Die Messung der Netzfrequenz liefert Einblicke in das Gleichgewicht unseres Stromnetz: Normalerweise beträgt die Netzfrequenz 50 Hertz. Sinkt sie ab, wird nicht genügend Leistung von Kraftwerken in das Netz eingespeist. Liegt sie darüber, wird zuviel Leistung eingespeist. Kleinere Frequenzabweichungen sind normal. Wenn die Netzfrequenz jedoch um mehr als 10 mHz von der Nennfrequenz 50 Hz abweicht wird die Primärregelung des Stromnetzes aktiv und gleicht die Abweichung aus.

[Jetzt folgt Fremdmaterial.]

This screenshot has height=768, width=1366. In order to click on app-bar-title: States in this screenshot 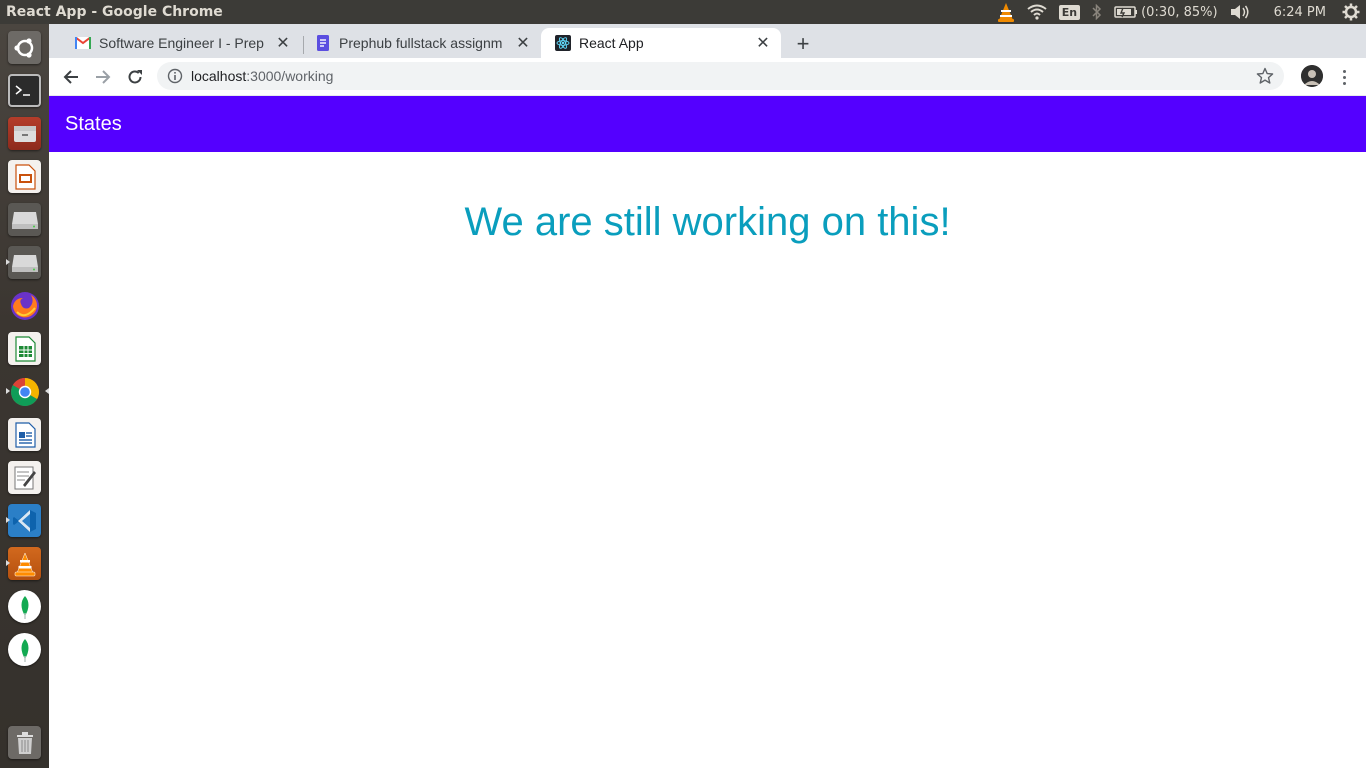, I will do `click(94, 124)`.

Das Tacho zeigt immer den aktuellen Wert an, während ein Graph der Abweichung der letzen drei Minuten (in mHz) dargestellt wird. Die Schwankungen der Netzfrequenz sind üblicherweise nicht bedenklich — unser Stromnetz ist recht stabil.

Darunter befindet sich die gleiche Darstellung für die vermutlich eingesetzte Regelleistung. Die Regelleistung wird durch die europäischen Übertragungsnetzbetreiber zur Verfügung gestellt und dient dazu, kurzfristige Schwankungen der Frequenz auszugleichen. Laut ENTSO-E Handbook beträgt die durchschnittlich verfügbare Regelleistung 19.500 MW/Hz. Sobald die Netzfrequenz mehr als 10mHz von den angestrebten 50Hz abweicht, wird durch die beteiligten Kraftwerke die Regelleistung zur Verfügung gestellt. Die hier dargestellten Werte stellen eine Schätzung dar.